## Trecho para leitura:

------------------------------------------------------------

Em verdade, o Verbo de Deus feito carne foi confiado a ele, José, de preferência a qualquer outro justo dentre os homens de todas as gerações. O santo velho Simeão teve o menino Jesus em seus braços por alguns instantes e viu nele a salvação dos povos ― “lumen ad revelationem gentium” ― mas José velou todas as horas, noite e dia, sobre a infância de Nosso Senhor. Muitas vezes teve em suas mãos aquele em quem via seu Criador e Salvador. Recebeu dele graças sobre graças durante os vários anos em que viveu com ele na maior intimidade do dia-a-dia. Viu-o crescer. Contribuiu para sua educação humana. Jesus lhe foi submisso. É comumente chamado de “pai nutrício do Salvador”; porém em certo sentido foi mais que isso, pois como nota Santo Tomás é acidentalmente que após o casamento um homem se vem a tornar “pai nutrício” ou “pai adotivo”, enquanto que não foi absolutamente de forma acidental que José ficou encarregado de zelar por Jesus. Ele foi criado e posto no mundo precisamente para tal fim. Esta foi a sua predestinação. Foi em vista de tal missão divina que a Providência lhe concedeu todas as graças recebidas desde a infância: graça de piedade profunda, de virgindade, de prudência, de fidelidade perfeita. Sobretudo, nos desígnios eternos de Deus, toda a razão de ser da união de José com Maria era a proteção e a educação do Salvador; Deus lhe deu um coração de pai para velar pelo menino Jesus. Esta a missão principal de José, em vista da qual ele recebeu uma santidade proporcionada a seu papel no mistério da Encarnação, mistério que domina a ordem da graça e cujas perspectivas são infinitas.
Este último ponto foi bem esclarecido por Mons. Sinibaldi em sua recente obra La Grandeza di San Giuseppe, p. 33-36, na qual mostra que São José foi predestinado desde toda a eternidade para tornar-se o esposo da Virgem Santíssima e explica, com Santo Tomás, a tríplice conveniência dessa predestinação.

------------------------------------------------------------

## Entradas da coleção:
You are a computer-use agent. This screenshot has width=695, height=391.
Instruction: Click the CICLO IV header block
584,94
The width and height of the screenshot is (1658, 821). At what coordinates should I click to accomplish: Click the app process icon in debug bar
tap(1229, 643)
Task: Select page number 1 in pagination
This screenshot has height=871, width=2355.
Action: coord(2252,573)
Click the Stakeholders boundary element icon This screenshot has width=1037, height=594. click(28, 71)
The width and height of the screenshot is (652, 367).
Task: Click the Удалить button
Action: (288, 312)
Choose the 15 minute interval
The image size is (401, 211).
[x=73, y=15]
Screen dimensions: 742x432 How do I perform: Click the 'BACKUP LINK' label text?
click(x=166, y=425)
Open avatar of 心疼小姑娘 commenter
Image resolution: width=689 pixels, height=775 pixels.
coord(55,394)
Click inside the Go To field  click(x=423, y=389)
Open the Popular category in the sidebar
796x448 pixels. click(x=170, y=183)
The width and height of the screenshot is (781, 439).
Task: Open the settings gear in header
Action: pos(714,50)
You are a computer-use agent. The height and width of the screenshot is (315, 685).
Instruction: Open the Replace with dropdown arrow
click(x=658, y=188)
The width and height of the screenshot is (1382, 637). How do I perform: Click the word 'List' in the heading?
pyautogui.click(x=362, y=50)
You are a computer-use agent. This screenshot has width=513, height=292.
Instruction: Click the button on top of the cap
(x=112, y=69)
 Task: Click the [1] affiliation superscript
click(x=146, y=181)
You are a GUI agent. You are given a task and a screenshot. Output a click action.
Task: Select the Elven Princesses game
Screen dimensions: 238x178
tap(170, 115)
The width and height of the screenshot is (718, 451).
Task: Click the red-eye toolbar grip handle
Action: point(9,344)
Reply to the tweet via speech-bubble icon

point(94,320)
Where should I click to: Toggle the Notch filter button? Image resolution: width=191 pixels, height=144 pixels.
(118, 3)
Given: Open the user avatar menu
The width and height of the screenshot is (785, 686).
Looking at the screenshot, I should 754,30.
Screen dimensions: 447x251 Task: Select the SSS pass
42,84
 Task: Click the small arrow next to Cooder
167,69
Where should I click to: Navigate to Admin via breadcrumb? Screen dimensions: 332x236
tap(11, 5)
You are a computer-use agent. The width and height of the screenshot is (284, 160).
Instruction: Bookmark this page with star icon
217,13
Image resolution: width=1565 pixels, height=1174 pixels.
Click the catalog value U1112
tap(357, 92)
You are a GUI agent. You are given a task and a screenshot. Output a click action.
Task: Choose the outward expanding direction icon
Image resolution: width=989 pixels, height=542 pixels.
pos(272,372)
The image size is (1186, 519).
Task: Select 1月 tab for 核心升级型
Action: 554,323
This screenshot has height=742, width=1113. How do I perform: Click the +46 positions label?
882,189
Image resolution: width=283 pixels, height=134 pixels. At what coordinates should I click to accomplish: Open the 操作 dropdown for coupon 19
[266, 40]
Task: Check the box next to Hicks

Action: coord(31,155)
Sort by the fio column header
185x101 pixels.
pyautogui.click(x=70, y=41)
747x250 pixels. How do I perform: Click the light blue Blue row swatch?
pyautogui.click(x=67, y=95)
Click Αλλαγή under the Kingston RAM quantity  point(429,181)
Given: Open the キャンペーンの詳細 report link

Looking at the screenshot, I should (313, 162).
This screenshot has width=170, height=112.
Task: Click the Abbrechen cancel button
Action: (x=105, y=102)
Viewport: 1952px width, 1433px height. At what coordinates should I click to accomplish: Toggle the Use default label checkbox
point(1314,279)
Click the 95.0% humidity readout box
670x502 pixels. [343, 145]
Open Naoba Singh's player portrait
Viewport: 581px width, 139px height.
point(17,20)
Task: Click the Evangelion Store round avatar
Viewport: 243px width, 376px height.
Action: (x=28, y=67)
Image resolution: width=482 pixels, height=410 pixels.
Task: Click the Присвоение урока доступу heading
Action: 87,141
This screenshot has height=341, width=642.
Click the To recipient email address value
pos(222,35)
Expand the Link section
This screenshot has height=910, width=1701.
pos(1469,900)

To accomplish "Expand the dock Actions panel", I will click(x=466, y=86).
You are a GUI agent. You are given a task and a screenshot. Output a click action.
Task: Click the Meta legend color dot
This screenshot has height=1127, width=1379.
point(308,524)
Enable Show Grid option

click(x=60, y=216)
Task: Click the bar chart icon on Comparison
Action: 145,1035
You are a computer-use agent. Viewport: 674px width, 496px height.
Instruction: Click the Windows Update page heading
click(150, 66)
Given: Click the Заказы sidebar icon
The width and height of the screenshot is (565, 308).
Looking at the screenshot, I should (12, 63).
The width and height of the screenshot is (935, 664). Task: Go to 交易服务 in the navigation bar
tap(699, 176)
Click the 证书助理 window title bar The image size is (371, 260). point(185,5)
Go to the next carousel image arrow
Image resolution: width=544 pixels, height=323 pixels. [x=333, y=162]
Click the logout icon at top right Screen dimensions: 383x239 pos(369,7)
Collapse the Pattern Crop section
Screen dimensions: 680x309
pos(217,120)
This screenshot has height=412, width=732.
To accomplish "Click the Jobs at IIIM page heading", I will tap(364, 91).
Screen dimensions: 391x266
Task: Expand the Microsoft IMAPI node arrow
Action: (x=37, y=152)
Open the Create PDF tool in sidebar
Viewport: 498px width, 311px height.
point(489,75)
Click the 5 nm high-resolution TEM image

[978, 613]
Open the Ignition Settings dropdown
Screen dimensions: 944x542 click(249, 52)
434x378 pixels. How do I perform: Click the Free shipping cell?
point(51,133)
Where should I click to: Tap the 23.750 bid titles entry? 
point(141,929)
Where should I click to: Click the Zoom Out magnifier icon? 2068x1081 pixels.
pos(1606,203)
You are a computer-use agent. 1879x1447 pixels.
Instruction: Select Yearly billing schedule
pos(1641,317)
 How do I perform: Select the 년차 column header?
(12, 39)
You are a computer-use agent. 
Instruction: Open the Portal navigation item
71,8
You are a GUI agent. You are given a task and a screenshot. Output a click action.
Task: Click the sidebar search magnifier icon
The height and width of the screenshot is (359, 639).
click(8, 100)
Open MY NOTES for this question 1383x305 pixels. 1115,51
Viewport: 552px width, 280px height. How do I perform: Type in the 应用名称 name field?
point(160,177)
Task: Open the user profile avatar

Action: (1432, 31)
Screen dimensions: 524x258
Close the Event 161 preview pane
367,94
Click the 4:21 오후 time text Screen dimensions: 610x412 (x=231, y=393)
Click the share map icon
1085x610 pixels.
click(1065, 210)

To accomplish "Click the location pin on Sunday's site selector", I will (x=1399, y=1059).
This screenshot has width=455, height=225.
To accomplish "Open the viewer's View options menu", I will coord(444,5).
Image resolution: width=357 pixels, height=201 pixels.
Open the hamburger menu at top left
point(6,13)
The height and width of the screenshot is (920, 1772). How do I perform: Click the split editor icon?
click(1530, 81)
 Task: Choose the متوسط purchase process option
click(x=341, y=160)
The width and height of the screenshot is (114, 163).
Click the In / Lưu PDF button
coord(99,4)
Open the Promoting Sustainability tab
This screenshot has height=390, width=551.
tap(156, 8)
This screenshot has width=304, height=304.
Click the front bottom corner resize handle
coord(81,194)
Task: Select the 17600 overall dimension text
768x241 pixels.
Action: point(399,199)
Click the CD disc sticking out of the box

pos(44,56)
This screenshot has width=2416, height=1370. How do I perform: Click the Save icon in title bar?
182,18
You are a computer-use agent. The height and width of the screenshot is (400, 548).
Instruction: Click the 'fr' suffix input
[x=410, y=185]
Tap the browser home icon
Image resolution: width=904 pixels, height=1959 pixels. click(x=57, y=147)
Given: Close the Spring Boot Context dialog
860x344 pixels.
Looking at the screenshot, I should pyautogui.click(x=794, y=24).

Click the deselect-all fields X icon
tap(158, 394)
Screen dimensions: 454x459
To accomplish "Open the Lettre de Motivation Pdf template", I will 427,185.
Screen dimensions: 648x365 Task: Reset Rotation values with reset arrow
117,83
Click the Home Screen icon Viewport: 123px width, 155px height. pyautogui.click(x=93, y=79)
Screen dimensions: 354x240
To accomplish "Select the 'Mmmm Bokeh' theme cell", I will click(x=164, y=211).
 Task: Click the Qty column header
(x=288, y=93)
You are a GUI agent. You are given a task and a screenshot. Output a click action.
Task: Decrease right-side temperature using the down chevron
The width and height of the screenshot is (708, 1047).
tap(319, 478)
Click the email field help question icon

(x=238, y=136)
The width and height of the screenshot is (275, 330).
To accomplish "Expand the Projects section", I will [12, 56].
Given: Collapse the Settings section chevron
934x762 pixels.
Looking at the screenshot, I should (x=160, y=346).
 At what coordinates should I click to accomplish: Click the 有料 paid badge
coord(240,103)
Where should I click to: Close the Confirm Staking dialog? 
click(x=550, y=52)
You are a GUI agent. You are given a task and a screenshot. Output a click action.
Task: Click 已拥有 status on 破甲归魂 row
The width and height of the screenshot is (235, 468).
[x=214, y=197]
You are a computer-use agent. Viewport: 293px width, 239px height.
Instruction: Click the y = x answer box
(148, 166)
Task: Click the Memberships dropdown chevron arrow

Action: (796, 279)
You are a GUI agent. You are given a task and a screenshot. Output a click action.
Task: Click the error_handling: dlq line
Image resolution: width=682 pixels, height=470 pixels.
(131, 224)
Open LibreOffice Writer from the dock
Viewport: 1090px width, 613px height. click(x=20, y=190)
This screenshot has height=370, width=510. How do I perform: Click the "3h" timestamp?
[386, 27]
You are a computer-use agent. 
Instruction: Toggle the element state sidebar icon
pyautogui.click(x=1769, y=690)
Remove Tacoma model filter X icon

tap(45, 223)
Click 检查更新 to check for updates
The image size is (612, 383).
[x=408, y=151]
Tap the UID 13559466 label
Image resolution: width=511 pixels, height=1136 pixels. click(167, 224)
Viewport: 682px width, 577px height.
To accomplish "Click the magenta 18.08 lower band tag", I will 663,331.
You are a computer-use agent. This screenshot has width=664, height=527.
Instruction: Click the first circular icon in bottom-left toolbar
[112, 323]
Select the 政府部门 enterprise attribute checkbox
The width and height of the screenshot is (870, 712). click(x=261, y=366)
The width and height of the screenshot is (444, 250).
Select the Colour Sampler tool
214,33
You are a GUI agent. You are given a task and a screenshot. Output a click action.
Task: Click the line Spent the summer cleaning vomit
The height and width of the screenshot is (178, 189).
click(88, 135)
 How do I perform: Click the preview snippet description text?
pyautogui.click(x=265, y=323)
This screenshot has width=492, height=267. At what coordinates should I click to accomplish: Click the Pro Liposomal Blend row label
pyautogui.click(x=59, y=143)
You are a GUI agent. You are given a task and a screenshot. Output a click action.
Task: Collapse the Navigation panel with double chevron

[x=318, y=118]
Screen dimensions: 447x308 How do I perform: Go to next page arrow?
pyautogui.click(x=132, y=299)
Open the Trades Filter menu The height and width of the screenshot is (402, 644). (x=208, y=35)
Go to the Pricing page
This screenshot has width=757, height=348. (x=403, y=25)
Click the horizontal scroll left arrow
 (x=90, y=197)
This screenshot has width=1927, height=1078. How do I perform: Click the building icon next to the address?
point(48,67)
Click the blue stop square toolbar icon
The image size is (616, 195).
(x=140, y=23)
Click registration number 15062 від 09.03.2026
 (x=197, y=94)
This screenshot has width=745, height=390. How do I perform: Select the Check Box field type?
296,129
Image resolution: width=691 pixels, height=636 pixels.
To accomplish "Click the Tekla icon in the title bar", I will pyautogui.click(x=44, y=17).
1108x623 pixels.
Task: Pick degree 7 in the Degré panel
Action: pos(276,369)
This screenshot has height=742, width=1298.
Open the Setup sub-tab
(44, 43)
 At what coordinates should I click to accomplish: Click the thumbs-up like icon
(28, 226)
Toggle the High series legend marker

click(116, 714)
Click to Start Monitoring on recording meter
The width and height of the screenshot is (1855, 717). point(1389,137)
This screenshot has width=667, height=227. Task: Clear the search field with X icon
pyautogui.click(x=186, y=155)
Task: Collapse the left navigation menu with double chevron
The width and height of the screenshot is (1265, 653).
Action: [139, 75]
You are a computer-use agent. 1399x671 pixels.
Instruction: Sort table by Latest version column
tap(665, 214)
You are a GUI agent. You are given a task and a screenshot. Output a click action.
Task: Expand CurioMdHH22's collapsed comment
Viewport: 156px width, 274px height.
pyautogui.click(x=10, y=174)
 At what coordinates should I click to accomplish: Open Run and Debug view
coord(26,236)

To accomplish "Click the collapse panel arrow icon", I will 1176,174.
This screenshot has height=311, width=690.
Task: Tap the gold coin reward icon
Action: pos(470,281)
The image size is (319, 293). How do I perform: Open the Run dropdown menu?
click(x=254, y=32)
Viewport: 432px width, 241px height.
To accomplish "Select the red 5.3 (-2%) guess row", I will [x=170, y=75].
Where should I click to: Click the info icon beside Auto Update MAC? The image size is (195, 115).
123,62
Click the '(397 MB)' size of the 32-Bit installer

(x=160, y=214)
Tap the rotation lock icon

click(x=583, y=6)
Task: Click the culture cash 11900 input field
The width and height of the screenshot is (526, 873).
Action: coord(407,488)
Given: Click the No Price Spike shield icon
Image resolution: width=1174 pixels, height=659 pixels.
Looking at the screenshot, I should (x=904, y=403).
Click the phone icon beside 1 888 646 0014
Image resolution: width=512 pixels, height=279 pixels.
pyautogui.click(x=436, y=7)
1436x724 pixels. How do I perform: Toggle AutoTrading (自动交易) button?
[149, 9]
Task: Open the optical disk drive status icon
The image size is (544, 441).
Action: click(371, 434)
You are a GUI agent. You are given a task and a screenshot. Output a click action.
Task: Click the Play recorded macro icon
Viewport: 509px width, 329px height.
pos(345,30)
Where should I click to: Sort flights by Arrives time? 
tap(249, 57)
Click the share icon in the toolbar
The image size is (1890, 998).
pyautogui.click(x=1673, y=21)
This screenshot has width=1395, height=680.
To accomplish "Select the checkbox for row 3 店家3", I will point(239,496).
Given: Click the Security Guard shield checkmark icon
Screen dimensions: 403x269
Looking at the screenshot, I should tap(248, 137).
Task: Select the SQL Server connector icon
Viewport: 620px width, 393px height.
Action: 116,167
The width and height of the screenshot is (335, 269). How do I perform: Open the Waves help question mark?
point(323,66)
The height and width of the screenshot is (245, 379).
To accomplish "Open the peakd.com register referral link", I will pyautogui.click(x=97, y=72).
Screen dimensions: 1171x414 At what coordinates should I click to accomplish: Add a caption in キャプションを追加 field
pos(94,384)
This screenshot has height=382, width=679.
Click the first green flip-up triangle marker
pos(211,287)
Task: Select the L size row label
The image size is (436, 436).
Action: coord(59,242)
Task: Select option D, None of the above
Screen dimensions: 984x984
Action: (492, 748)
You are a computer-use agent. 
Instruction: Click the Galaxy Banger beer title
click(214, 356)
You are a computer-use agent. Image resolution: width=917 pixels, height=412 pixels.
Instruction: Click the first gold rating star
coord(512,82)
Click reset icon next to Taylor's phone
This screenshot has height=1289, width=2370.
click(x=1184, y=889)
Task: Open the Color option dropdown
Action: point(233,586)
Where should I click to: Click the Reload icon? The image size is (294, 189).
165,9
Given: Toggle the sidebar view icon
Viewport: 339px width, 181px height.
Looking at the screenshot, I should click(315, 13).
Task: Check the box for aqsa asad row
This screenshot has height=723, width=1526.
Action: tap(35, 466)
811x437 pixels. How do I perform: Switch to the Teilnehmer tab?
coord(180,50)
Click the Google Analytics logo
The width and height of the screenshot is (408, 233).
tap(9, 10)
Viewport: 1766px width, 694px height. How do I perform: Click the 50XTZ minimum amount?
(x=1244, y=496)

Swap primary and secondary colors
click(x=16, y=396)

------------------------------------------------------------

## Partes do exercício:
1) Reescreva a passagem do trecho sobre São José entre "Este último ponto" e "conveniência dessa predestinação.", inclusive, trocando "esposo" por "noivo".
2) Segundo o trecho sobre São José, cada afirmação abaixo é verdadeira? Responda sim ou não e cite as palavras do texto que decidem. (a) Simeão segurou o menino Jesus nos braços durante vários anos. (b) Jesus foi submisso a José. (c) A obra de Mons. Sinibaldi é citada nas páginas 33 a 36.

## Respostas esperadas:
1)
Este último ponto foi bem esclarecido por Mons. Sinibaldi em sua recente obra La Grandeza di San Giuseppe, p. 33-36, na qual mostra que São José foi predestinado desde toda a eternidade para tornar-se o noivo da Virgem Santíssima e explica, com Santo Tomás, a tríplice conveniência dessa predestinação.

2)
(a) Não: "teve o menino Jesus em seus braços por alguns instantes".
(b) Sim: "Jesus lhe foi submisso."
(c) Sim: "La Grandeza di San Giuseppe, p. 33-36".